18I reject the Respondent’s submission that the Applicant’s costs are disproportionate. He submits that he incurred $72,087.71 in legal fees in responding to this matter. In contrast, the Applicant incurred $31,632.12 in legal fees, which is less than half of the Respondent's fees.
19I have reviewed the Applicant’s cost outline. It provides meaningful details of the work done. The lawyer who worked on the matter was called to the bar in 2021 and charged an hourly rate of $250. Some work was delegated to a law clerk who charged $150 per hour. Previous counsel and law clerks did not charge more than $175 per hour.

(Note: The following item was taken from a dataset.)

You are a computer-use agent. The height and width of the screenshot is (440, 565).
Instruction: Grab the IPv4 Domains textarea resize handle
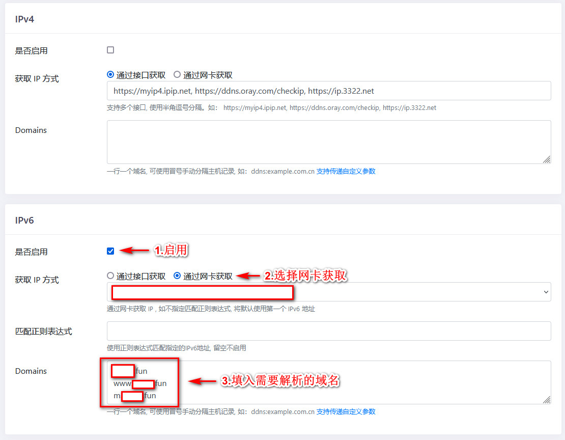pos(546,159)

I find that the amount of time spent, the allocation of work between counsel and law clerks, and the disbursements are reasonable. I also find that the rates charged are not unreasonable.
20The Respondent’s ongoing spousal support obligation cannot shield him from the costs consequences of his conduct in the litigation. It is appropriate, however, to extend the time for payment of costs.
21Given that the issues are entirely related to child and spousal support, there is no basis to reject the Applicant's request to have costs characterized as support for enforcement purposes through FRO.
DISPOSITION
22The Respondent shall pay costs to the Applicant, on a partial indemnity basis prior to May 14, 2025, and on a full indemnity basis thereafter in the amount of $26, 567.02 inclusive of tax and disbursements.
23The costs shall be paid within 90 days of this order.
24This order shall be enforced as a support order. Unless the support order is withdrawn from the Family Responsibility Office, it shall be enforced by the Director, and amounts owing under the order shall be paid to the Director, who shall pay them to the person to whom they are owed. A support deduction order will be issued.
Justice M. N. Sirivar
Date: June 2, 2026
Footnotes
- Piper v. Piper, 2026 ONSC 1982
- (the “Rules”)
- Mattina v. Mattina, 2018 ONCA 867
- Laidman v. Pasalic and Laidman, 2020 ONSC 7068; Cameron v. Cameron, 2018 ONSC 6823
- Heuss v. Surkos, 2004 CarswellOnt 3317, 2004 ONCJ 141
- Snih v. Snih, 2007 20774 (ON SC) and Takis v. Takis, [2003] O.J. No. 4059 (S.C.J.)
- Hackett v. Leung, 2005 42254 (ON SC), [2005] O.J. No. 4888 (Ont. S.C.J.)